→ Description of the task:
Go through the records and set each one down exactly, skipping any picture.

→ Listed records:
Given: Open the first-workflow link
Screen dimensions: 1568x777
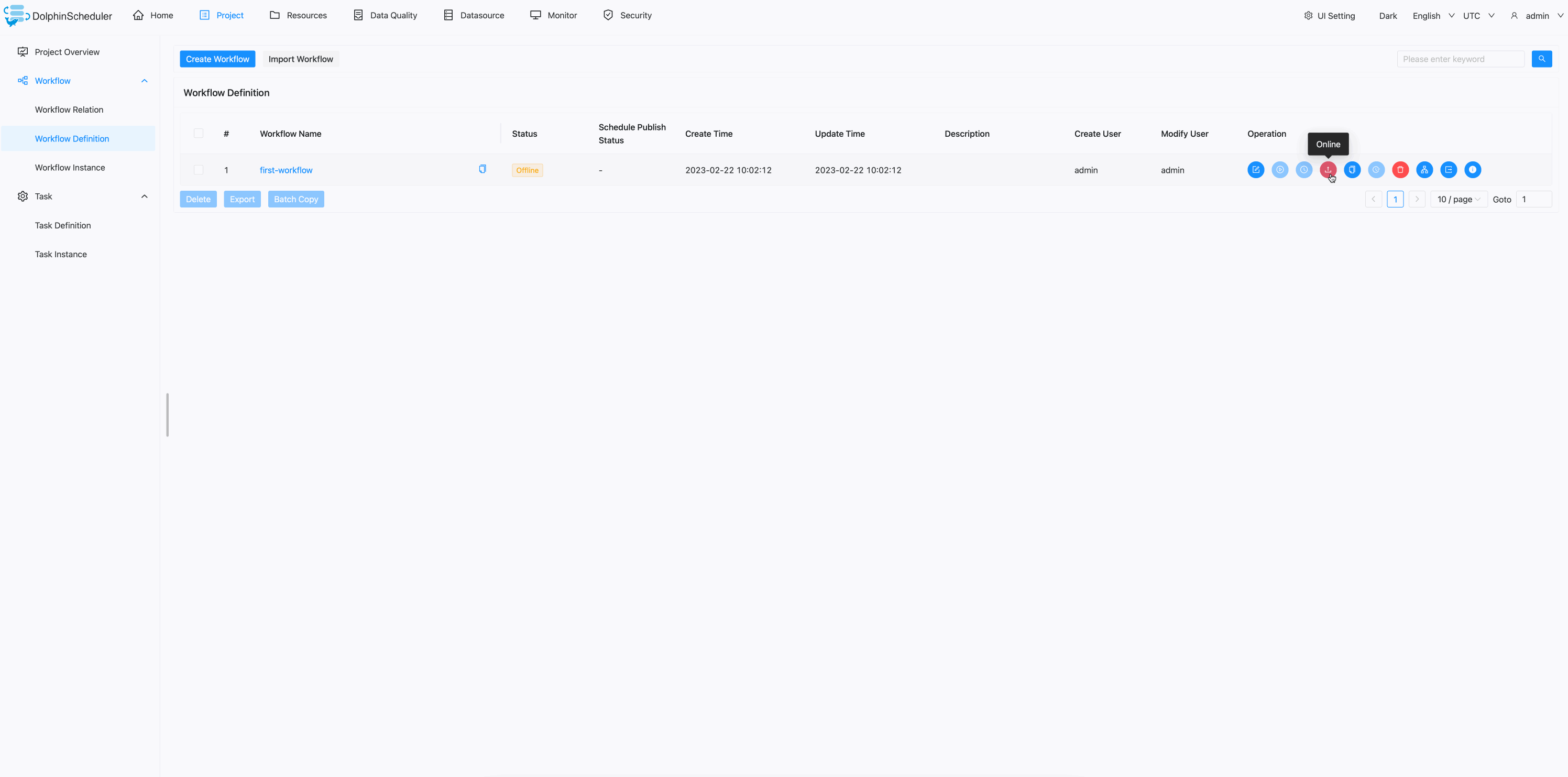Looking at the screenshot, I should 286,170.
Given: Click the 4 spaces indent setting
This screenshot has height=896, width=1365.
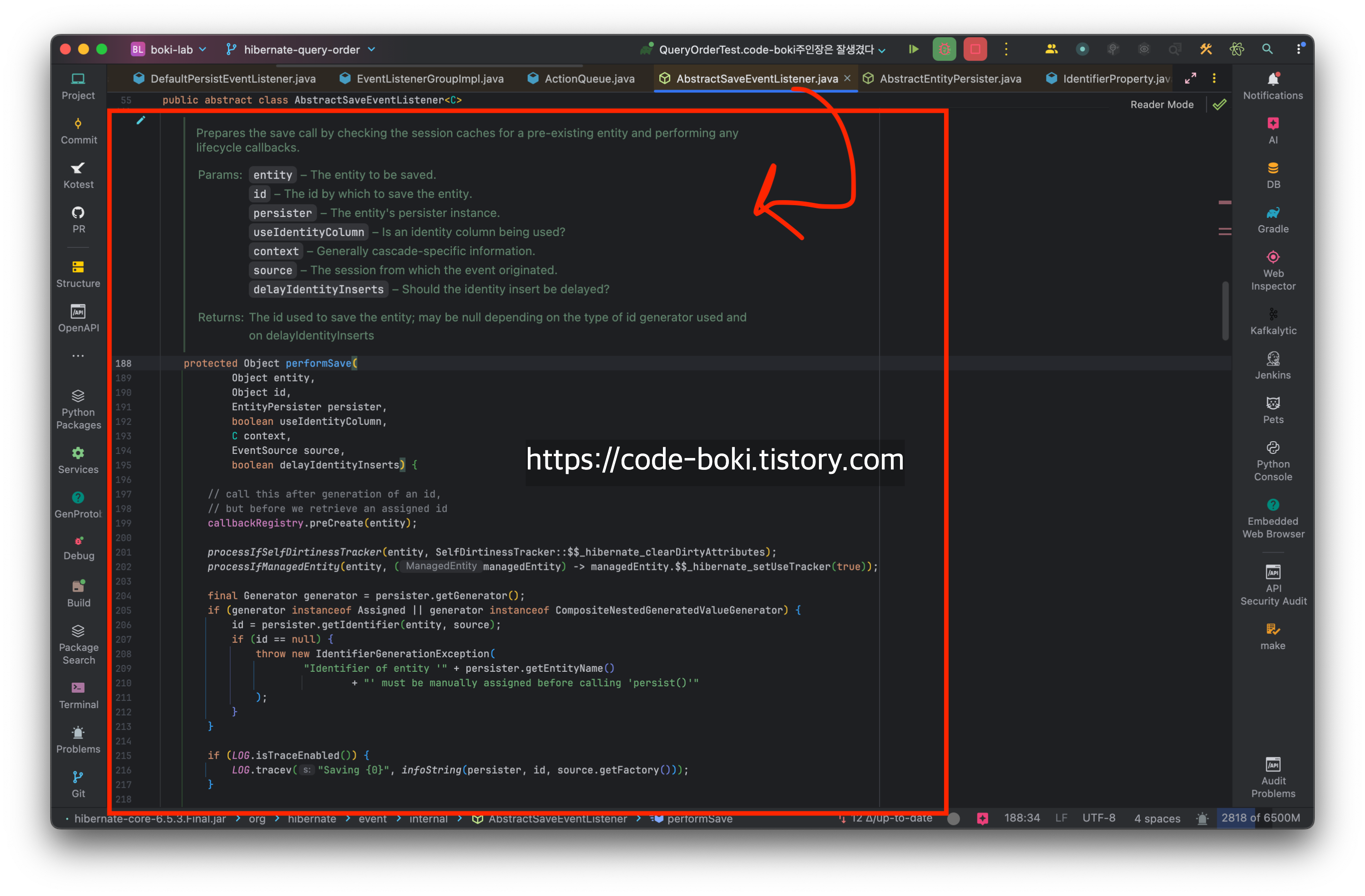Looking at the screenshot, I should coord(1157,818).
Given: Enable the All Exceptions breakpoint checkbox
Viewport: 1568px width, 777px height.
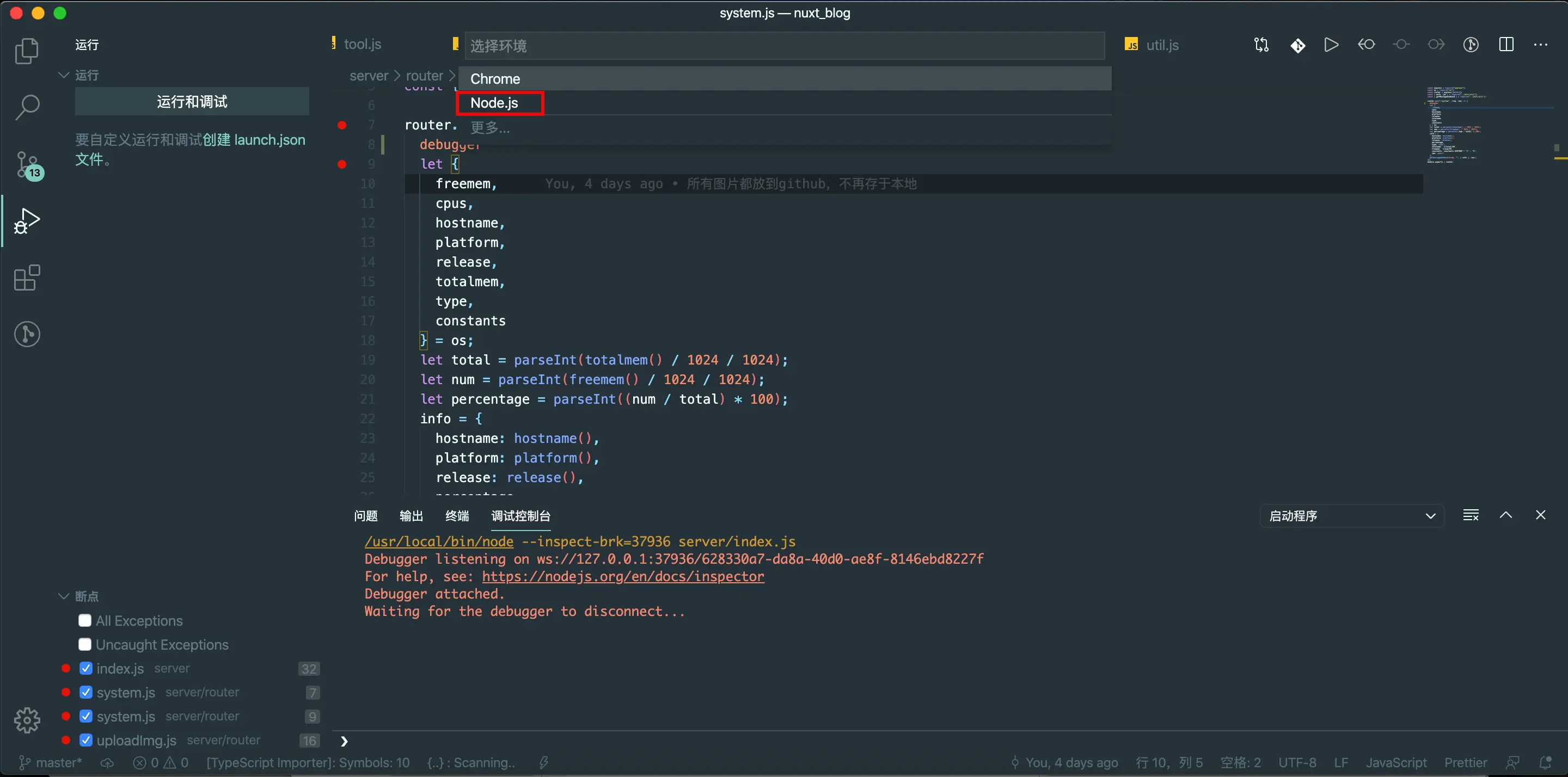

→ Response:
Given: Open the first-workflow link
Screen dimensions: 1568x777
Looking at the screenshot, I should 286,170.
Given: Click the 4 spaces indent setting
This screenshot has height=896, width=1365.
Looking at the screenshot, I should coord(1157,818).
Given: Enable the All Exceptions breakpoint checkbox
Viewport: 1568px width, 777px height.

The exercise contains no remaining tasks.